ABOUT THIS EXERCISE
Print, exactly as written, the line in the entries below that contains "Task: Click the" and every line after it up to and including the last. Omit pictures.

Dataset entries
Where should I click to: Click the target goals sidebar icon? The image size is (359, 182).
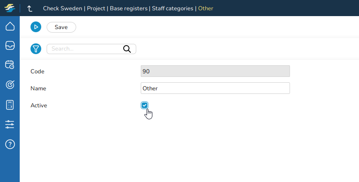click(10, 85)
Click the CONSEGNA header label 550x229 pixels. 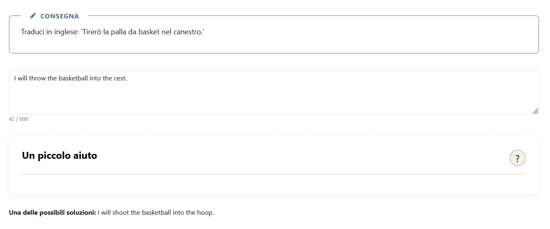pyautogui.click(x=59, y=16)
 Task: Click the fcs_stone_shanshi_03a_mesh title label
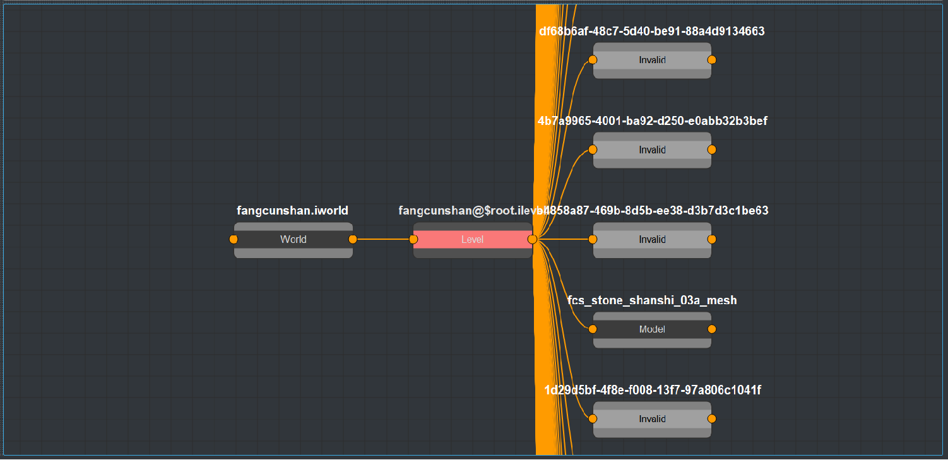(x=652, y=300)
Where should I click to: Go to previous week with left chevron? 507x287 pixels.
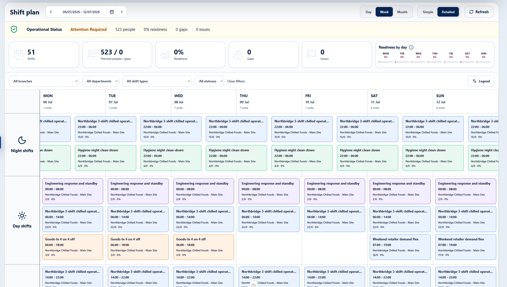(51, 12)
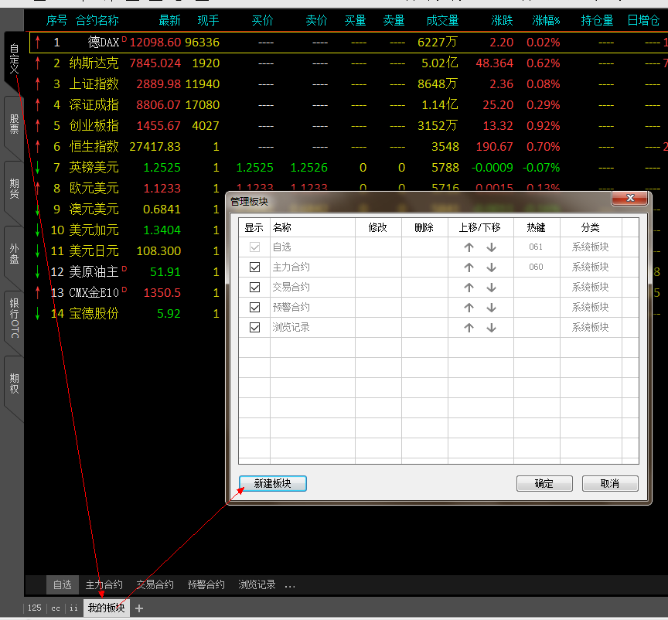Move 主力合约 up in the list
Viewport: 668px width, 620px height.
469,267
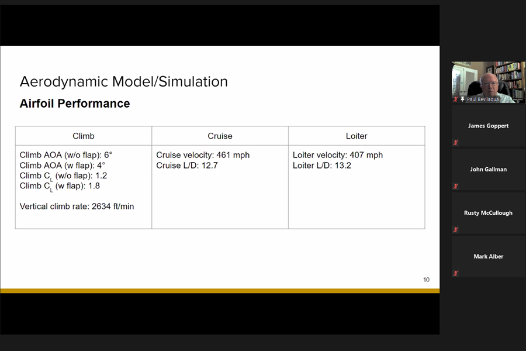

RESULT FOR THIS EXERCISE
 Task: Click the fcs_stone_shanshi_03a_mesh title label
(x=652, y=300)
Where should I click to: Go to previous week with left chevron? 507x287 pixels.
(51, 12)
Move 主力合约 up in the list
Viewport: 668px width, 620px height.
469,267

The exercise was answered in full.